[Opening Supplied data section]
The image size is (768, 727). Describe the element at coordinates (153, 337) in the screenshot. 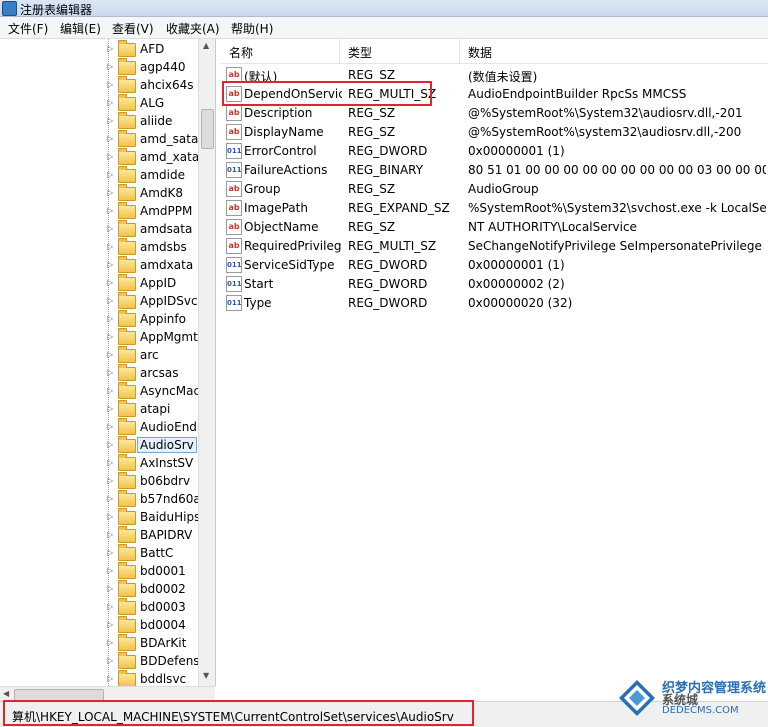

I see `tree-item: ▷ AppMgmt` at that location.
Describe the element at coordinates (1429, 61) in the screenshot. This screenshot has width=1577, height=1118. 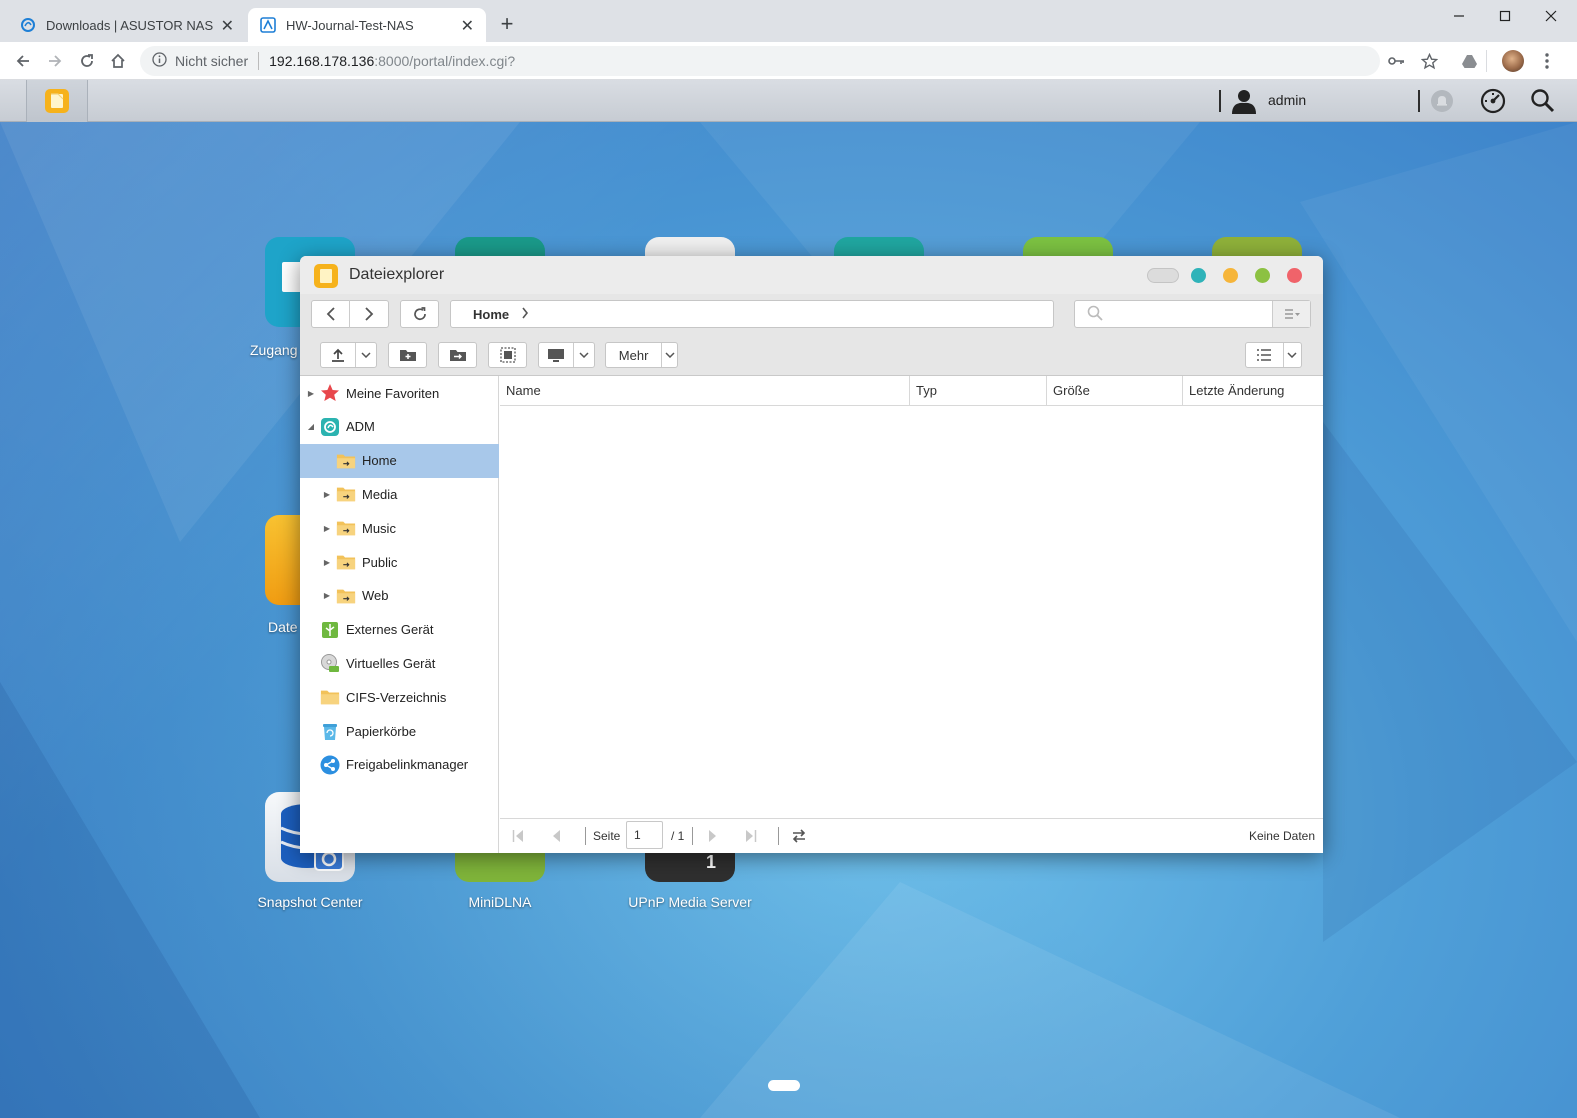
I see `bookmark-star-icon` at that location.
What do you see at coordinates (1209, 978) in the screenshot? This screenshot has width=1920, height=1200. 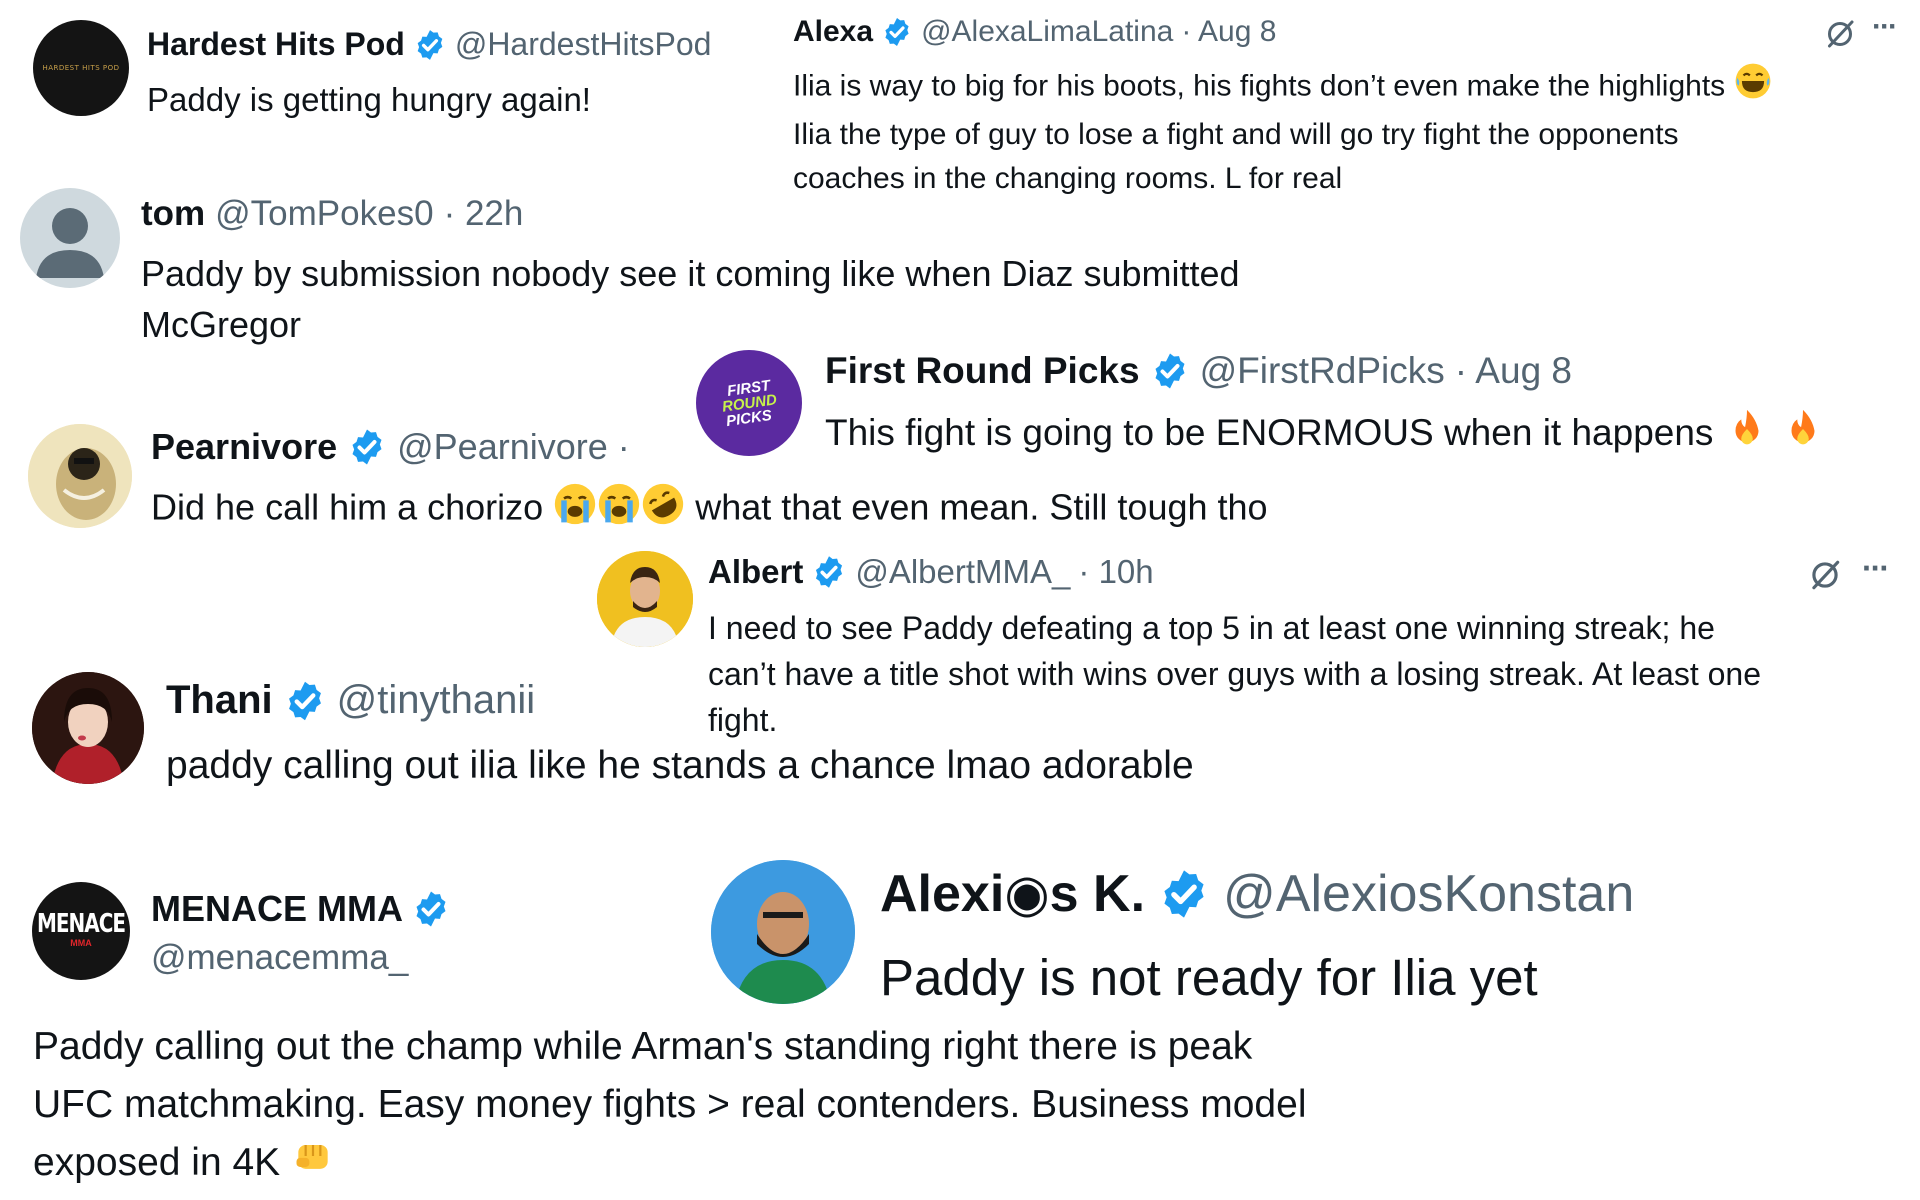 I see `post-text: Paddy is not ready for Ilia yet` at bounding box center [1209, 978].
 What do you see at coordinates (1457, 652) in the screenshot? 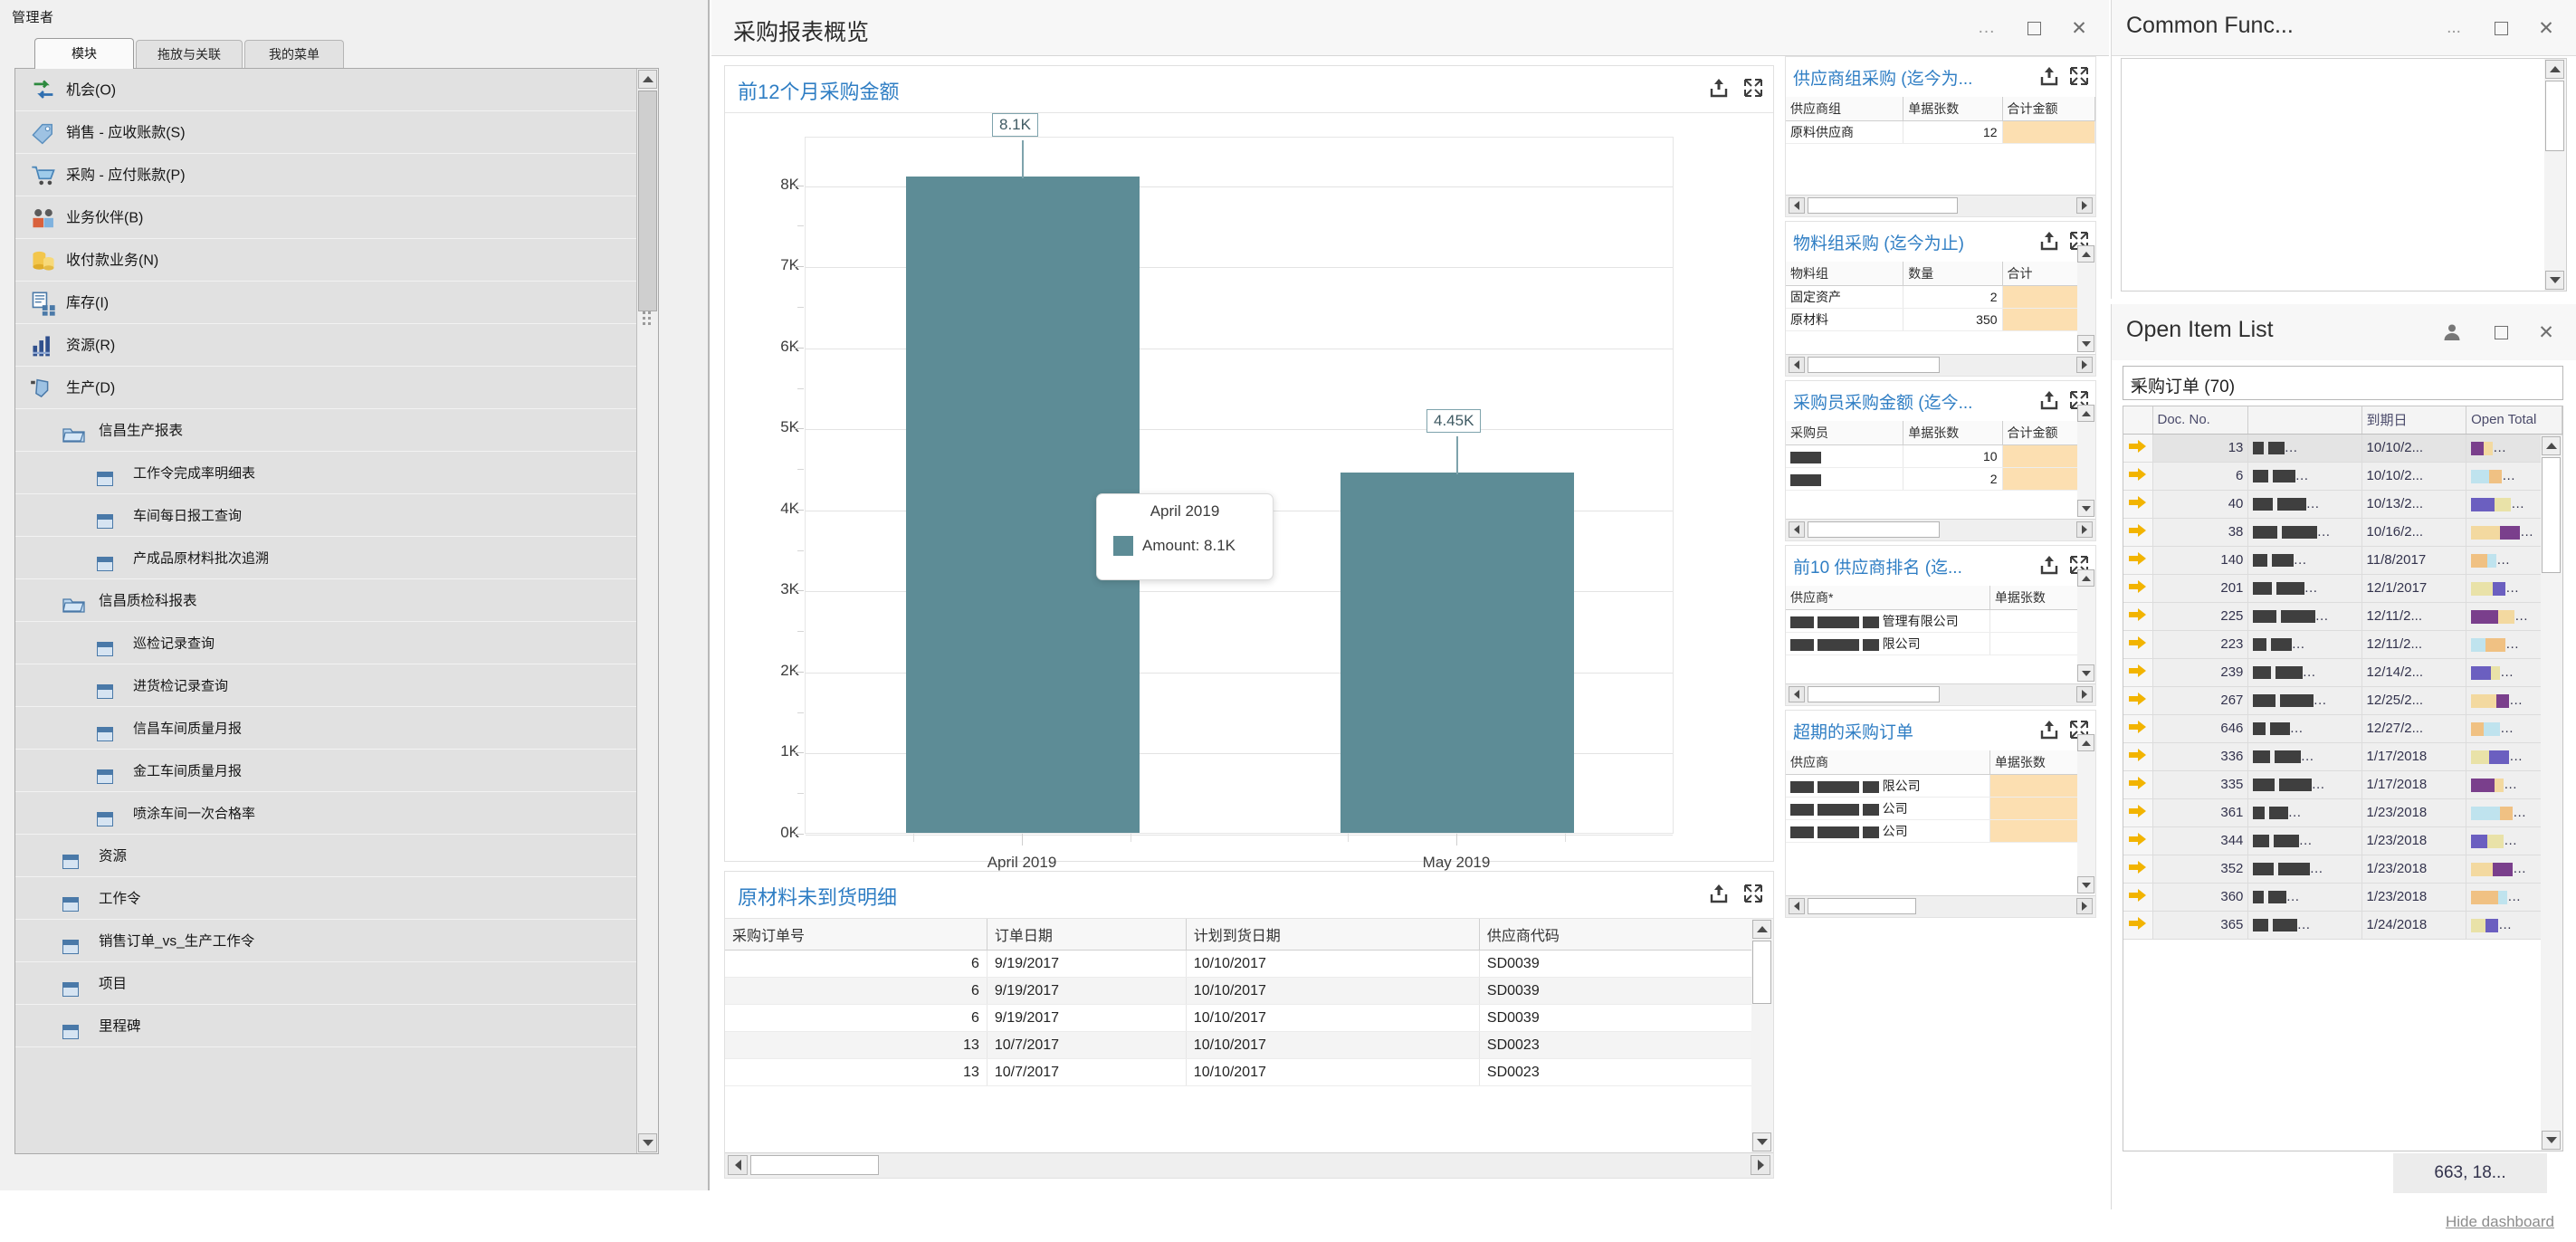
I see `chart-bar` at bounding box center [1457, 652].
[Closing Supplied data section]
*Work item:* Rewrite the rows from the line that has "What do you see at coordinates (1457, 652)" through the end of the rows, replacing "screenshot" with "image" and leaving everything else unchanged. Omit the pictures from your version.

*Expected output:*
 What do you see at coordinates (1457, 652) in the image? 
I see `chart-bar` at bounding box center [1457, 652].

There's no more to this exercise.